Next Article in Journal
Bi-Layered Porous/Cork-Containing Waste-Based Inorganic Polymer Composites: Innovative Material towards Green Buildings
Previous Article in Journal
Self-Service Data Science in Healthcare with Automated Machine Learning
 
 
Article
Peer-Review Record

MViDO: A High Performance Monocular Vision-Based System for Docking A Hovering AUV

Appl. Sci. 2020, 10(9), 2991; https://doi.org/10.3390/app10092991
by André Bianchi Figueiredo * and Aníbal Coimbra Matos
Reviewer 1: Anonymous
Reviewer 2: Anonymous
Reviewer 3: Anonymous
Appl. Sci. 2020, 10(9), 2991; https://doi.org/10.3390/app10092991
Submission received: 13 February 2020 / Revised: 27 March 2020 / Accepted: 30 March 2020 / Published: 25 April 2020

Round 1

Reviewer 1 Report

This article presents a method for docking an AUV using monocular vision. This article describes the whole process, from the pose estimator to the guiding law used, and some experimental results. This is the second version of the article, the authors have highlighted the changes. I did not get a response letter with the article.

The article does not present a major scientific contribution, it is more about the use of existing methods to solve the docking problem. Nevertheless, the work is interesting especially for the targeted journal that wants to apply it (“Applied Science”).

The authors have taken into account many remarks that had been made: the introduction is better (although in my opinion it contains too many numerical details for an introduction), the state of the art and the comparison with other methods has been reworked, a conclusion has been added.

My main points are:

-  The authors have made some efforts to use standard notations (matrices and vectors in bold, scalars in italics, etc.), but there are still many places where this has not been done, for example: eq (21), a quaternion is a vector, so q should be in bold, eq(22) same remark for Bl, in eq (7) pc, pr and tr are points and vectors, they should also be in bold…

-  There are always too many undefined terms, for example: in eq 3 ,4, 5 : uc, ua, a, f…, in eq 7 pc and pr are not defined, etc…

 

Minor remarks :

  • Please define what is a “USBL Systems”
  • Eq (7) « this will allow us to transform any point from one referential frame into the other”. If it's just a rigid transform between two frames, there is no “alpha” scale factor. If it's a perspective projection, it should be mentioned in the text.

 

In conclusion, the authors reworked the article to correct major flaws. Nevertheless, authors should review the entire article to correct my two major remarks before publication.

Author Response

We would like to kindly thank you for your careful reading of our work. Your comments and suggestions contributed to a notable improvement of the document. 

All your suggestions were taken into account and changes were made accordingly.

The changes to the text are highlighted (yellow) in the document.
We respond, one by one, to each of your comments as follows:

 

My main points are:
- The authors have made some efforts to use standard notations (matrices and vectors in bold, scalars in italics, etc.), but there are still many places where this has not been done, for example: eq (21), a quaternion is a vector, so q should be in bold, eq(22) same remark for Bl, in eq (7) pc, pr and tr are points and vectors, they should also be in bold...
- There are always too many undefined terms, for example: in eq 3 ,4, 5 : uc, ua, a, f..., in eq 7 pc and pr are not defined, etc...

==============================

§ DO THIS
Transcribe the peer-review record word for word, starting at "Author Response" and ending at "were made accordingly.".

==============================

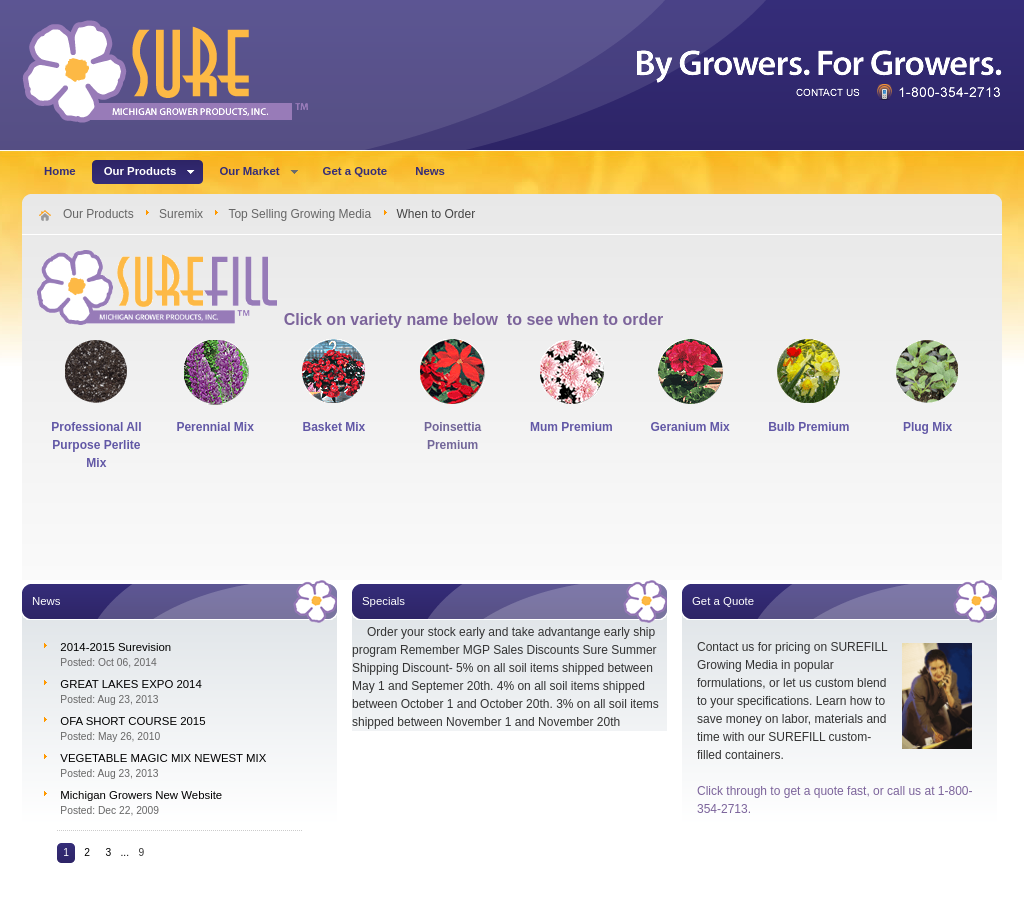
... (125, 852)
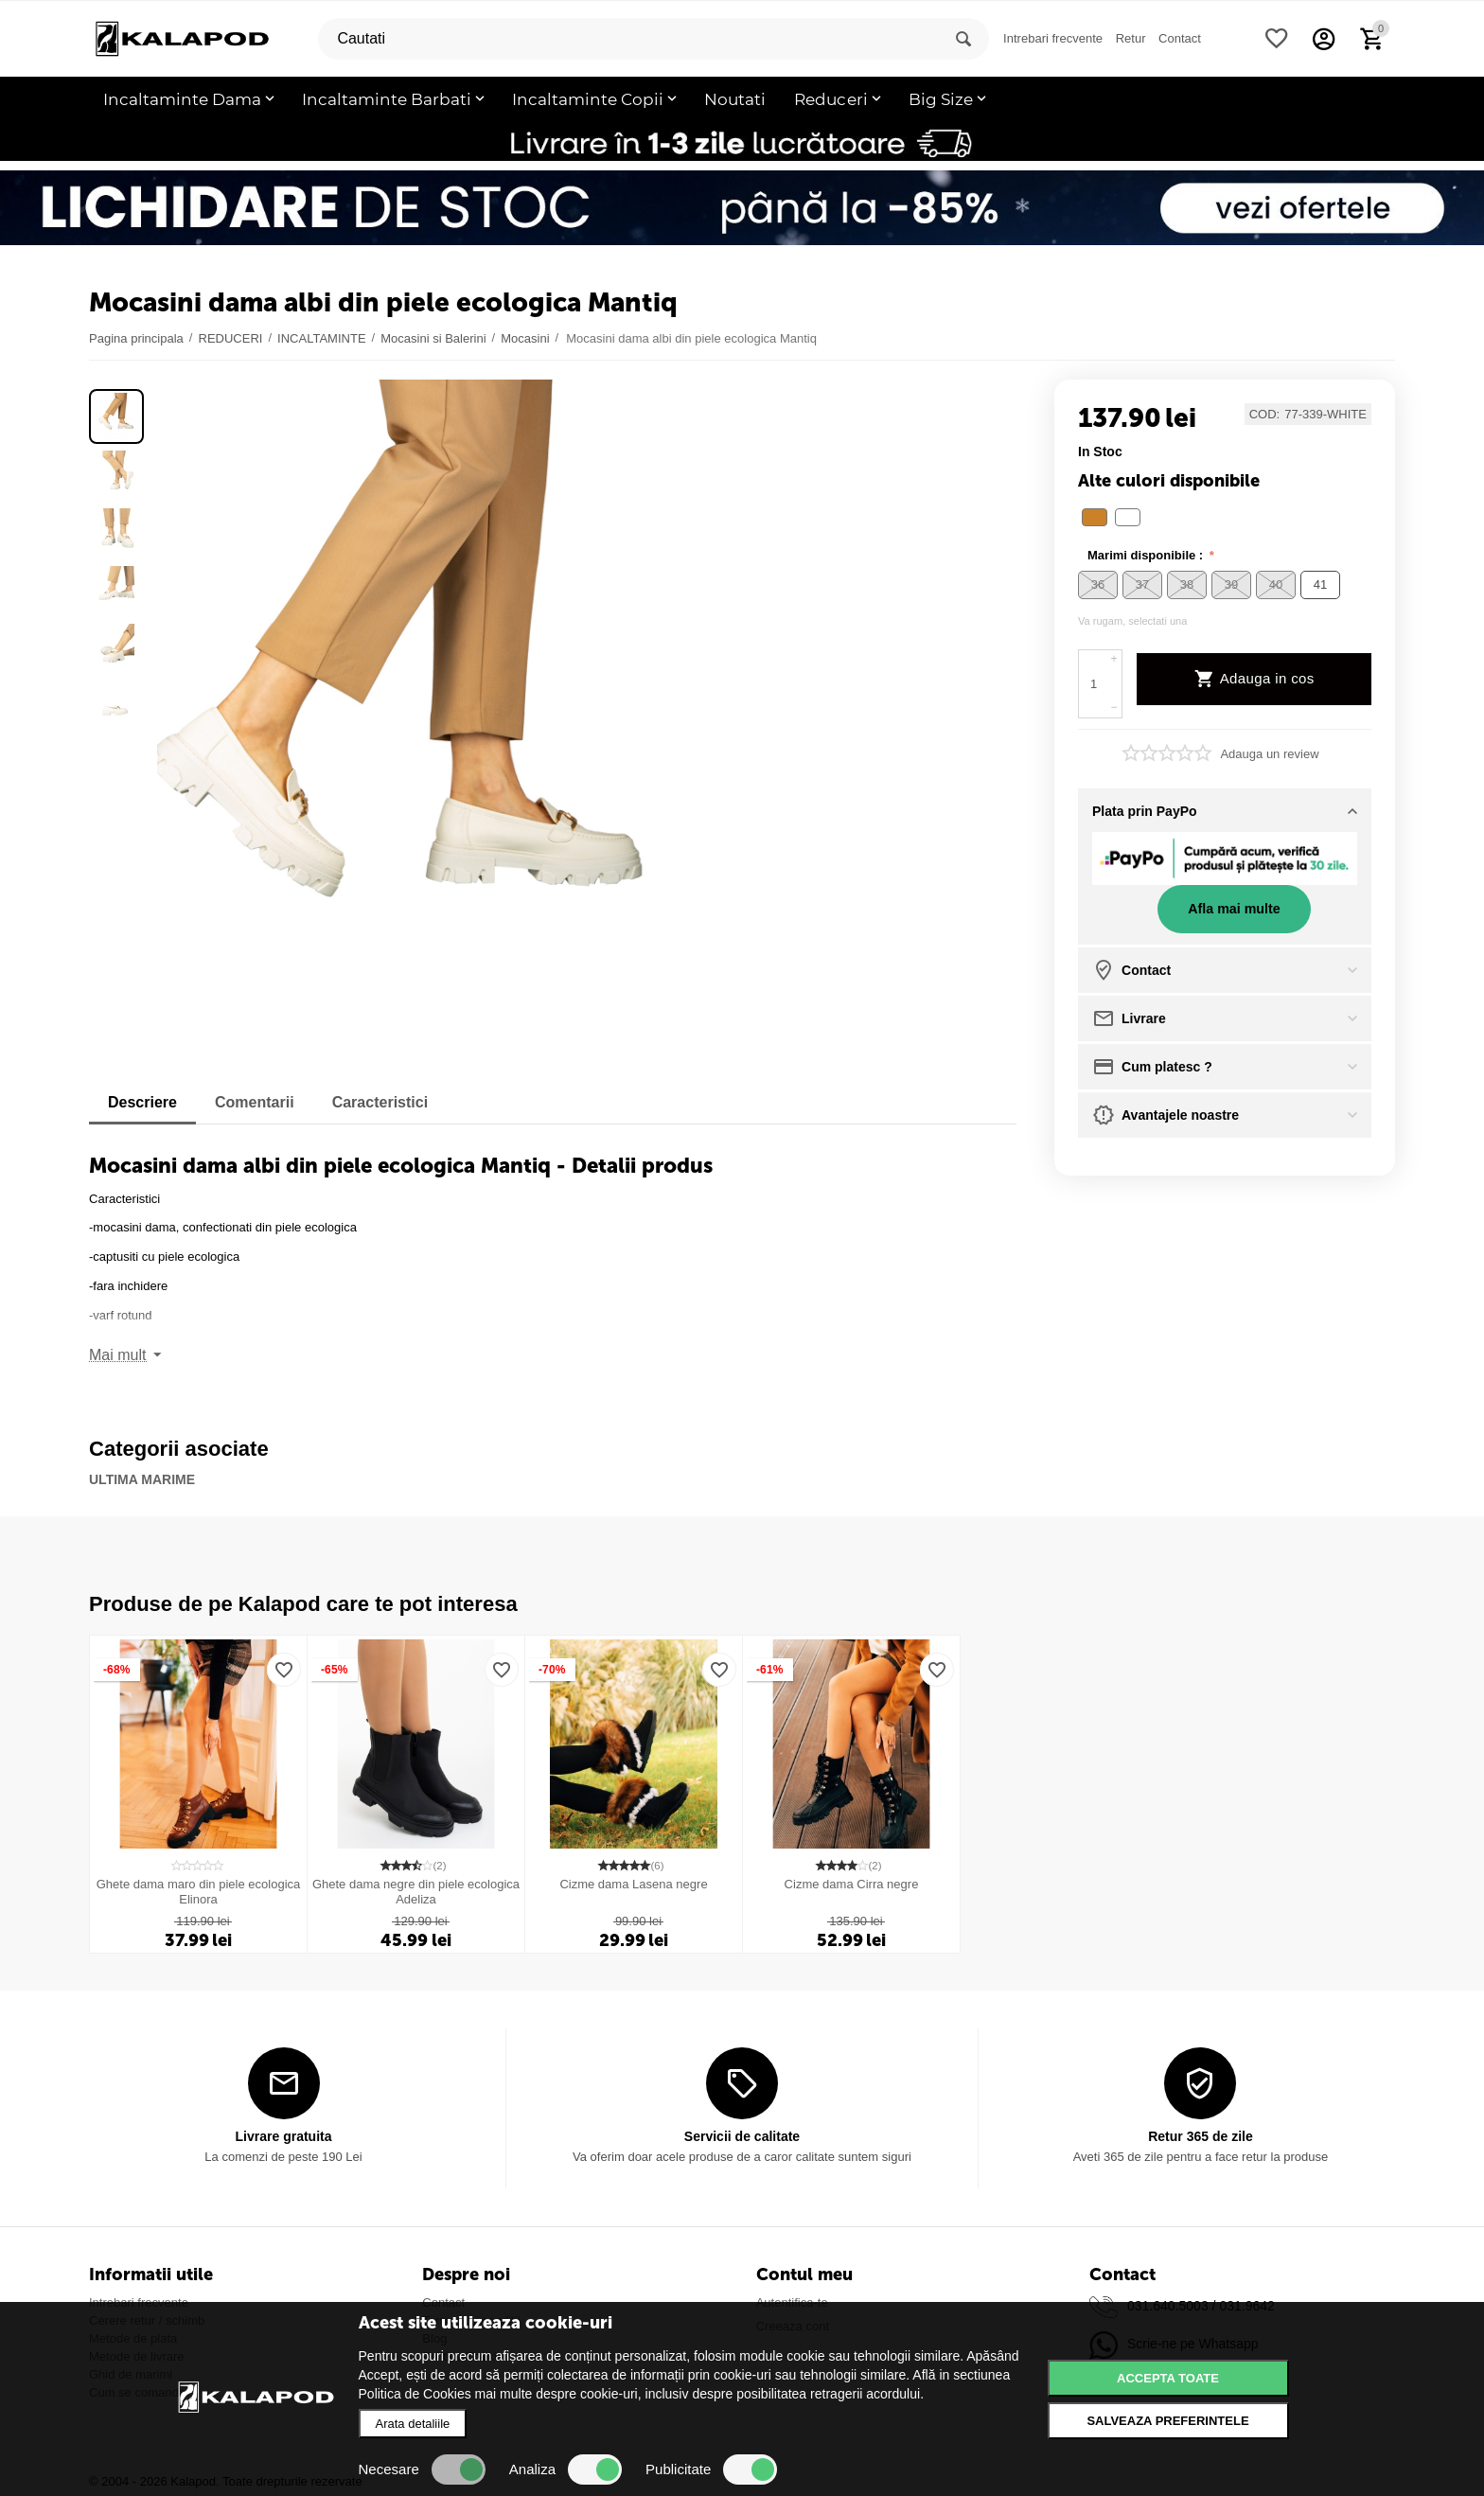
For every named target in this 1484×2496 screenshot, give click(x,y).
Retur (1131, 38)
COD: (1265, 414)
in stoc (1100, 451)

==============================

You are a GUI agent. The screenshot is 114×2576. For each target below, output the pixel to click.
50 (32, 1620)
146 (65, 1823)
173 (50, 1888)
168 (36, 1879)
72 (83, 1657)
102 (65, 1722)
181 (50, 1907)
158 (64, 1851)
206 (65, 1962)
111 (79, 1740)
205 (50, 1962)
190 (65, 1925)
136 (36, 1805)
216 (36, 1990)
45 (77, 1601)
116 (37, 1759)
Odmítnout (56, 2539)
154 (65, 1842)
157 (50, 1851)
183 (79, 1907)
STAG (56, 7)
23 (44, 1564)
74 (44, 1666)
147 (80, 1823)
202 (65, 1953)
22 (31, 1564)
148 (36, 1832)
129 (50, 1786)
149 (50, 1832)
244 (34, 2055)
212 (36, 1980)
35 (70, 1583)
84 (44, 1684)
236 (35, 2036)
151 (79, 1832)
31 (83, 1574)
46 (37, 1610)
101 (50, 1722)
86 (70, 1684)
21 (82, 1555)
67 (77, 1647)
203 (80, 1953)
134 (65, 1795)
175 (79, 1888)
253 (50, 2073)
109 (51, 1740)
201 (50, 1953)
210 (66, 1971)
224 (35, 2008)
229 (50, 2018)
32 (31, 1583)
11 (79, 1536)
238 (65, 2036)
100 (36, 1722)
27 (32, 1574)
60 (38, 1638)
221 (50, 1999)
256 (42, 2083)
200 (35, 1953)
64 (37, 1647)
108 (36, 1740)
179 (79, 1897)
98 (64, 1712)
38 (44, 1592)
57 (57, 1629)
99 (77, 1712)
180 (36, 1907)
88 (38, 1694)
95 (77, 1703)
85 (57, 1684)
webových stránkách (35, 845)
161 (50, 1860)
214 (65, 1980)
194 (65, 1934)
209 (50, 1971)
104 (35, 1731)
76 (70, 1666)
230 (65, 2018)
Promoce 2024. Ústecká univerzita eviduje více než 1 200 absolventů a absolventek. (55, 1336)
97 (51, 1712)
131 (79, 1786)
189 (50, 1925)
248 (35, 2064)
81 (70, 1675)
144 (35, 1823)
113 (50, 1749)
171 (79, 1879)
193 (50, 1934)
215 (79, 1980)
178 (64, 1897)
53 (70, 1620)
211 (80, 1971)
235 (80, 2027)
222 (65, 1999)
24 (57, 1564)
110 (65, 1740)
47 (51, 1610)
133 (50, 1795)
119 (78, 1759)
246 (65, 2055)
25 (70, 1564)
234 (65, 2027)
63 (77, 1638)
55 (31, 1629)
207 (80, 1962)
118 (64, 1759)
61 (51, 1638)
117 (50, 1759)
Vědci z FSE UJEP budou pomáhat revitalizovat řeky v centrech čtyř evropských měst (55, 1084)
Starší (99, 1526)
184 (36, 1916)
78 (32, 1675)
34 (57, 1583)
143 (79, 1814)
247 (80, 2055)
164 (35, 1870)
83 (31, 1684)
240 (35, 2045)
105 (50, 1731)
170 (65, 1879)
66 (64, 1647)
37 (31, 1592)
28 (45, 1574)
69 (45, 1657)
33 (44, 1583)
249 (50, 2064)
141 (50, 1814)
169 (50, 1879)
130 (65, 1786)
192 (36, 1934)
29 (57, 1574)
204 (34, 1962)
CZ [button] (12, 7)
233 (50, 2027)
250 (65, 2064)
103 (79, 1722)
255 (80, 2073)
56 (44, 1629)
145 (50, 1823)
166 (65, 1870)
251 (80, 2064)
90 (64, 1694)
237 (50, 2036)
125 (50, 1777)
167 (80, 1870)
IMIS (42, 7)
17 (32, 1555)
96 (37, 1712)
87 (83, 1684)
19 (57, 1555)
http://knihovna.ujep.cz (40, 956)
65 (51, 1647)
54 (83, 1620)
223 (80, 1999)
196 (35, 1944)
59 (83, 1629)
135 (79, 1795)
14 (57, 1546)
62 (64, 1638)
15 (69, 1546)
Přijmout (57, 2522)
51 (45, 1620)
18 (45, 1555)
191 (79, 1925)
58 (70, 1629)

==============================

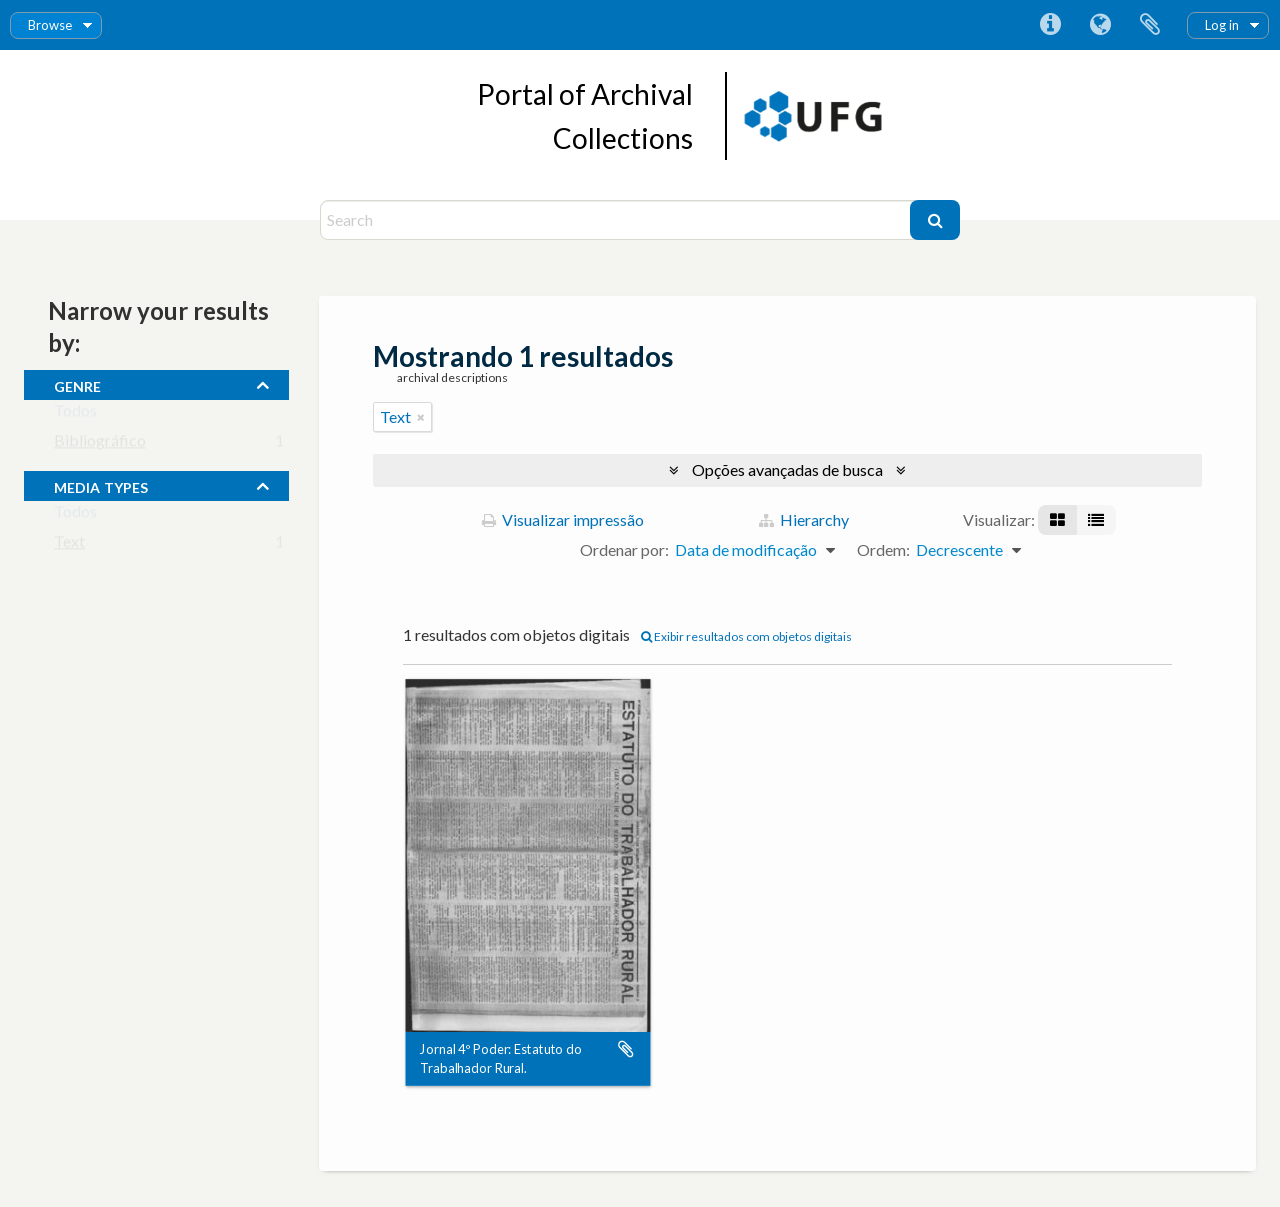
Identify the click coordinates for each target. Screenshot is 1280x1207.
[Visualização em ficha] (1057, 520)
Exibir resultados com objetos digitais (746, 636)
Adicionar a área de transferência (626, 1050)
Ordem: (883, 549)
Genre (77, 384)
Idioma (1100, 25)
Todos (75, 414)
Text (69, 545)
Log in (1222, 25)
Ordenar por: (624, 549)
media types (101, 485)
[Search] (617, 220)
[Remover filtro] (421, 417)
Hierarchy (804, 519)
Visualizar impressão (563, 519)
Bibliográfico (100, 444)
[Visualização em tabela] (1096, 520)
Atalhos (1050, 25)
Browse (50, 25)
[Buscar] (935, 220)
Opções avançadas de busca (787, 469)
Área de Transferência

==============================

§ SOLVED EXERCISE
Author Response

We would like to kindly thank you for your careful reading of our work. Your comments and suggestions contributed to a notable improvement of the document. 

All your suggestions were taken into account and changes were made accordingly.